A Database Of Gang Members In California Included 42 Babies
It was unclear why some of the names in the system included months-old suspects, which were found during a state audit.
A database widely used by police departments across California has little oversight and major flaws, including naming dozens of babies as active gang members, according to a state audit released Thursday.
Known as CalGang, the database has been used by authorities for years to keep track of criminal gangs and their members, but the California State Auditor found some law enforcement agencies could not corroborate some of the information added to the system, including people identified as gang members or proof used to identify them as such.
Among the audit's troubling findings were 42 individuals under 1 year old who were named as suspected gangsters in the system.
According to the information in the database, 28 of the months-old babies had been entered for "admitting to being members."
A spokeswoman for the California State Auditor told BuzzFeed News that although the review looked into errors and flaws in the system, the audit did not dive into why or how the errors were made, so it was unclear why some of the names in the system included months-old suspects.
"The errors that we found, some of them could have been typos," Margarita Fernandez told BuzzFeed News.
The audit also found other flaws in the system, including little oversight, lack of transparency, and trouble validating why some people were included in the system.
Out of 100 entries reviewed by the auditors, for example, 13 were "inappropriately" added.

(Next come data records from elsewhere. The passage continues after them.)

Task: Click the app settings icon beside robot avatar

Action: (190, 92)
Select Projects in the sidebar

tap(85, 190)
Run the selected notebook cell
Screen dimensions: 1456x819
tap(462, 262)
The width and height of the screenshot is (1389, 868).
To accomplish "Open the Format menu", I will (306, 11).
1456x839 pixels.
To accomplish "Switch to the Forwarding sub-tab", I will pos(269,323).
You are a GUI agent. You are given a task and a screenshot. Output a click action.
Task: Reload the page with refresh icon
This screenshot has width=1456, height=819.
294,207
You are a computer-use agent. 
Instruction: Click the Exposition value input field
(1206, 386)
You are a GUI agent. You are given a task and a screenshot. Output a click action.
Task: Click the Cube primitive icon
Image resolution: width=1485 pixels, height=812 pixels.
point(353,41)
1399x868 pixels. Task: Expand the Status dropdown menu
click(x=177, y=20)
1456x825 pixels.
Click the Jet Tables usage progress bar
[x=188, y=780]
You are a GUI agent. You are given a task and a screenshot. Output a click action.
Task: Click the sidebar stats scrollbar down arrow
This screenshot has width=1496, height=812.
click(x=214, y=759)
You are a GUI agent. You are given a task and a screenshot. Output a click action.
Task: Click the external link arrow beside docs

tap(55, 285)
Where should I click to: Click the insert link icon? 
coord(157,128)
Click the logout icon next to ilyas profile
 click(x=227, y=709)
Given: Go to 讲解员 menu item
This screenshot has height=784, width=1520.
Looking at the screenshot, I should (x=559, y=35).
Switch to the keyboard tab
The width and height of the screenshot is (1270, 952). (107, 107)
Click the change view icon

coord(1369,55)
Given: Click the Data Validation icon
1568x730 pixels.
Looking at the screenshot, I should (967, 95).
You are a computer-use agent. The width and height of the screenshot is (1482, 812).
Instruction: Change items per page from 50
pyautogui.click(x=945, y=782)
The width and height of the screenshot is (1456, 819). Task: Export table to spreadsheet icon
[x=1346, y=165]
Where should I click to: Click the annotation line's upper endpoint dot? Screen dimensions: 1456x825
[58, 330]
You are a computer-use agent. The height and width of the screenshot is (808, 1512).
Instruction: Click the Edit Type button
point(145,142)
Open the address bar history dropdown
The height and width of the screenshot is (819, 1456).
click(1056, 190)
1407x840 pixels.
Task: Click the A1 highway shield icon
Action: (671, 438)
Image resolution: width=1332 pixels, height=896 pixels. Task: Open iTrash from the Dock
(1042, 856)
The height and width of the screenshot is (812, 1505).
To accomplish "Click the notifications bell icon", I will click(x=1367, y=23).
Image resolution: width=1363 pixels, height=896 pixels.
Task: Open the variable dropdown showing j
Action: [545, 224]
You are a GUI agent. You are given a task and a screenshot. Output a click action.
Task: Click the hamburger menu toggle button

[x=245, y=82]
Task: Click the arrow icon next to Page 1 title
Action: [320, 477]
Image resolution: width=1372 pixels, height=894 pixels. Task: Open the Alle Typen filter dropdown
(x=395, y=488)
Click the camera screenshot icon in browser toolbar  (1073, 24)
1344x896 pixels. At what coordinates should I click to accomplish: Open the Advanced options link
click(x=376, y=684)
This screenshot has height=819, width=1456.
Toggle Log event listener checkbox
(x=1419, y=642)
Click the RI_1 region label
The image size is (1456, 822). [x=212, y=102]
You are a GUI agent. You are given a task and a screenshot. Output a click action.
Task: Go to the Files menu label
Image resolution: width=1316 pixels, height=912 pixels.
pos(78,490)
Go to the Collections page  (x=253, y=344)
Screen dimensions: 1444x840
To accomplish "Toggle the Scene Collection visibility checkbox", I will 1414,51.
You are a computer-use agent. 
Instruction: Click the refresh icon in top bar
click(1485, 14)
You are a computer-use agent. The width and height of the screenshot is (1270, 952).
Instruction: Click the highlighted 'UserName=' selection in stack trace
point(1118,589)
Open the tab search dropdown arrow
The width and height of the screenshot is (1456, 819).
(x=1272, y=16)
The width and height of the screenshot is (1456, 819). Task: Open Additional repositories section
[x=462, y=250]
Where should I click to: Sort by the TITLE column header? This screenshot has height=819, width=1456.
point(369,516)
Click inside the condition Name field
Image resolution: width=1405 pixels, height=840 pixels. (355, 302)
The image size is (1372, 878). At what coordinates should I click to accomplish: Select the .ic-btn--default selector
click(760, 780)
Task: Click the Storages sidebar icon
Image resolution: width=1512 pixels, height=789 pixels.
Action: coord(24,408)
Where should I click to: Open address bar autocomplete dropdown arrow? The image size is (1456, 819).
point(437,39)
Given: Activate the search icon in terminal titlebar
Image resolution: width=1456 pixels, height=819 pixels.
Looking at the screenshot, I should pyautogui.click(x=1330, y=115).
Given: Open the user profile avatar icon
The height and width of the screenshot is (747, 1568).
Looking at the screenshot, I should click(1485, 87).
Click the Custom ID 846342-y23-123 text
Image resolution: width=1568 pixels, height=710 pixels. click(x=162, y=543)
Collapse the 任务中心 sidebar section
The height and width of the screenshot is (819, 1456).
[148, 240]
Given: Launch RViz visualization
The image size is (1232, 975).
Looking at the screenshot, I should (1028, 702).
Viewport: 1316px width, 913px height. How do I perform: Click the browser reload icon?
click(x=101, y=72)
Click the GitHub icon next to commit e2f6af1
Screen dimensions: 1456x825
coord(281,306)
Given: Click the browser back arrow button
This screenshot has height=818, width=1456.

The CalGang Executive Board and California Gang Node Advisory Committee, which oversee the database, also appeared to have violated their own policies about the database, such as deleting entries after five years if no new information was obtained.
More than 600 people in the database were input for a term longer than five years, the audit found, and some were not scheduled to be purged from the list for more than 100 years.
The California State Auditor offered several recommendations to fix the database, including that the California Justice Department be placed in charge of it. Programming changes to the system that would highlight possible errors are also being recommended.